»»

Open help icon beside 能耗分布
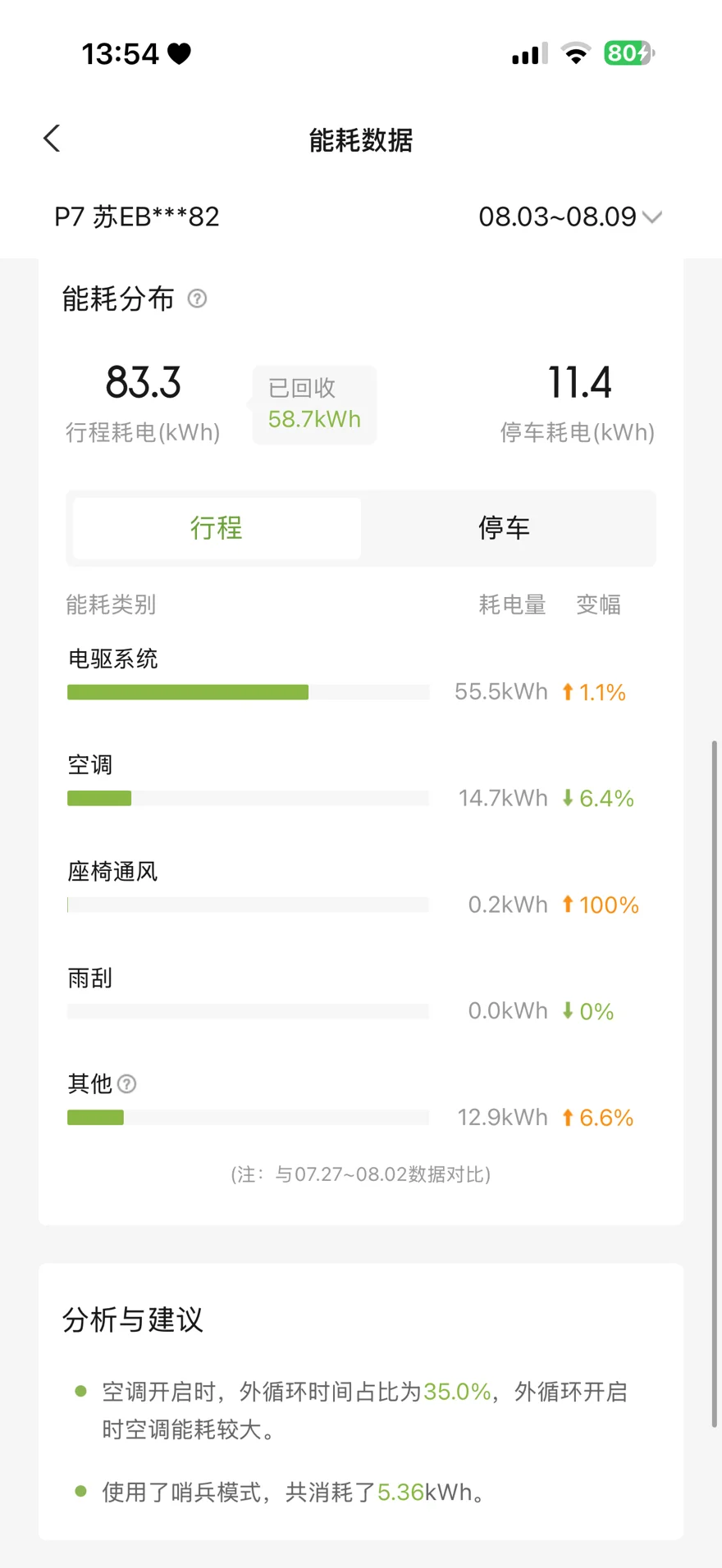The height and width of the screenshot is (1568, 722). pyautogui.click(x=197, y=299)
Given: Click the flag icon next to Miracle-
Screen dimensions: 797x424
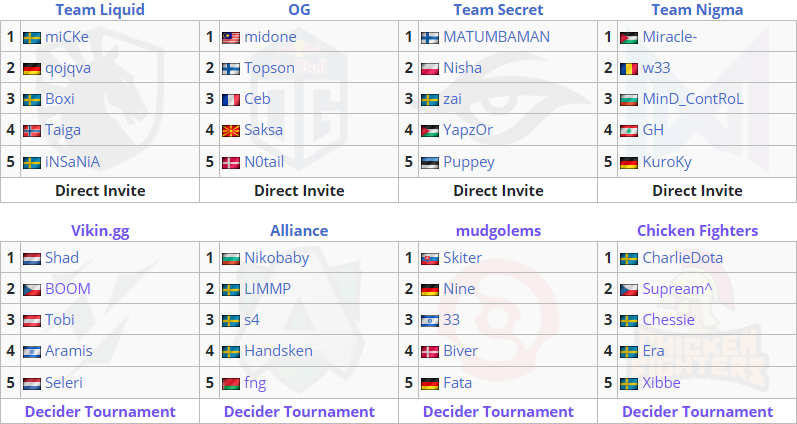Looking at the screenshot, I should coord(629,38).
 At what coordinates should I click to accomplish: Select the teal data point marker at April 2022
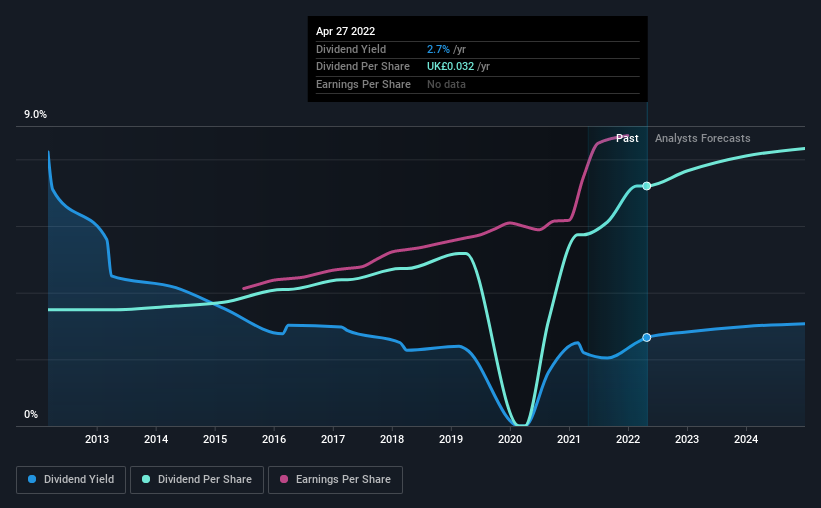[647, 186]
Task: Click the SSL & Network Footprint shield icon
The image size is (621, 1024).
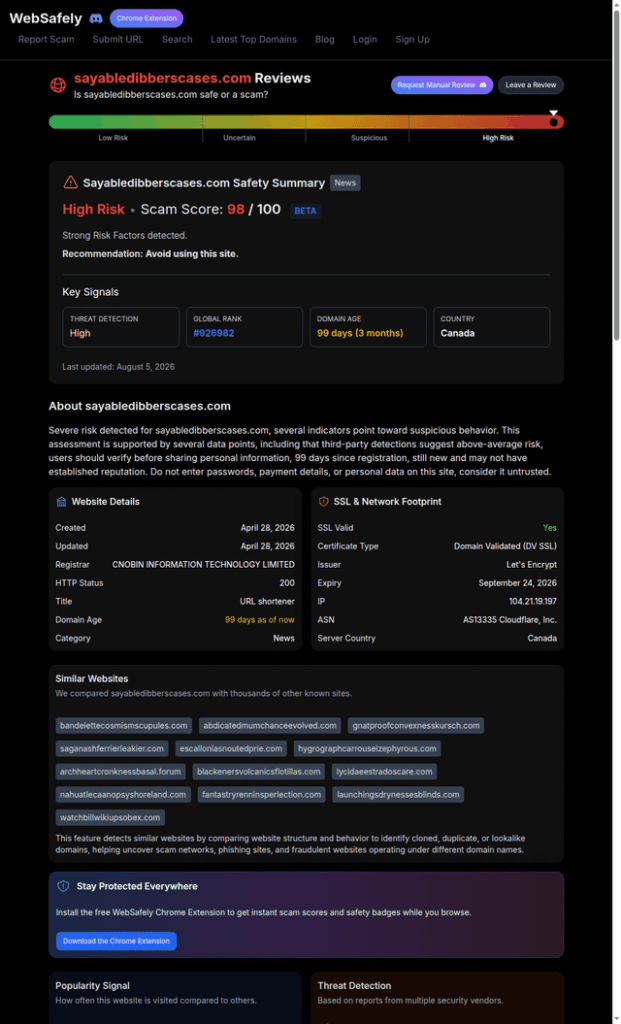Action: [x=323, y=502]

««
»»

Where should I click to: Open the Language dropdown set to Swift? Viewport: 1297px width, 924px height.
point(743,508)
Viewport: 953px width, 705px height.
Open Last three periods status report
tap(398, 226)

««
»»

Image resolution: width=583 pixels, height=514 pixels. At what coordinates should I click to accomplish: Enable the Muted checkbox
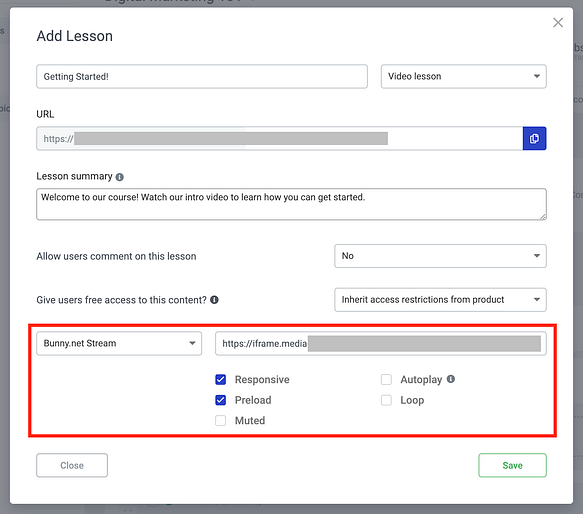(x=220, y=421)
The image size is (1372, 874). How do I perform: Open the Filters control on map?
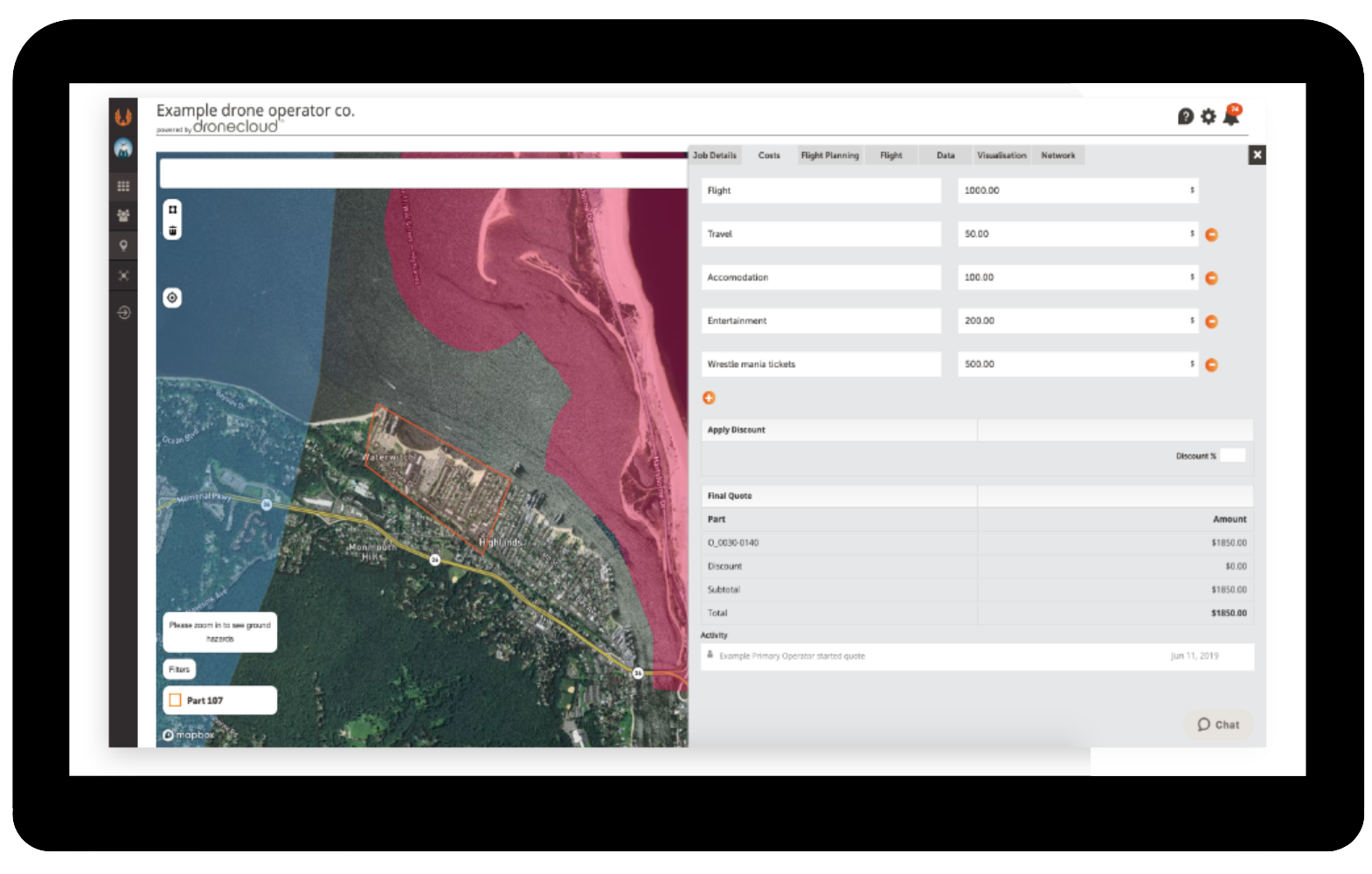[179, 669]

««

▶ ASSIGNMENT
What belongs in the answer is each line above from the line with "Screen dimensions: 797x424" to the line with "Task: Click the", inclusive, reproduced exactly and free of pictures.

▶ ANSWER SECTION
Screen dimensions: 797x424
Looking at the screenshot, I should coord(629,38).
 At what coordinates should I click to accomplish: Select the teal data point marker at April 2022
[647, 186]
Task: Click the SSL & Network Footprint shield icon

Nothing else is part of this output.